Novel Therapeutic Approaches for β-Hemoglobinopathies Overview of lentiviral (1a–1c) and genome editing (2a and 2b) approaches for correcting HSCs from SCD and β-thalassemic patients. (1a) Gene addition: therapeutic, erythroid-specific expression of β-like globin transgenes using lentiviral vectors. (1b) shRNA for BCL11A knockdown (KD): HbF reactivation by lentiviral-mediated erythroid-specific expression of an shRNA against BCL11A. (1c) Forced LCR-γ-globin looping: HbF induction by lentiviral expression of a ZF-LDB1 fusion protein forcing the juxtaposition of the LCR to the γ-globin genes. (2a) Gene correction: correction of SCD and β-thalassemic mutations via nuclease-induced HDR. (2b) BCL11A enhancer disruption: HbF reactivation induced by nuclease-mediated targeting of the BCL11A erythroid-specific enhancer, located at +58 kb from BCL11A transcription start site. (2c) Generation of HPFH mutations: HbF induction by reproducing a 13-bp HPFH deletion in the γ-globin promoters via MMEJ or deletional HPFH mutations (encompassing the β- and δ-globin genes) by NHEJ.

Figure 5

β-Globin-like Expressing Lentiviral Vectors Used in Clinical Trials Schematic representation of β-like globin expressing lentiviral vectors in their proviral forms.
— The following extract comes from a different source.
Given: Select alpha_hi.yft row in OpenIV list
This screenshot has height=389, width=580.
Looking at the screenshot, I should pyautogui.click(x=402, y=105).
The clinical trial number is indicated in brackets. LTRs deleted of 400 bp in the HIV U3 region (ΔLTR), rev-responsive element (RRE), splicing donor (SD), and splicing acceptor (SA) sites, human β-like globin genes, β-globin promoter (bp), the 3′ β-globin enhancer (E), and Dnase-I hypersensitive sites HS2, HS3, and HS4 from β-globin LCR are shown. Two copies of the cHS4 core and the FB insulator were inserted into the LTRs of HPV569 and Lenti-βAS3-FB lentiviral vectors, respectively.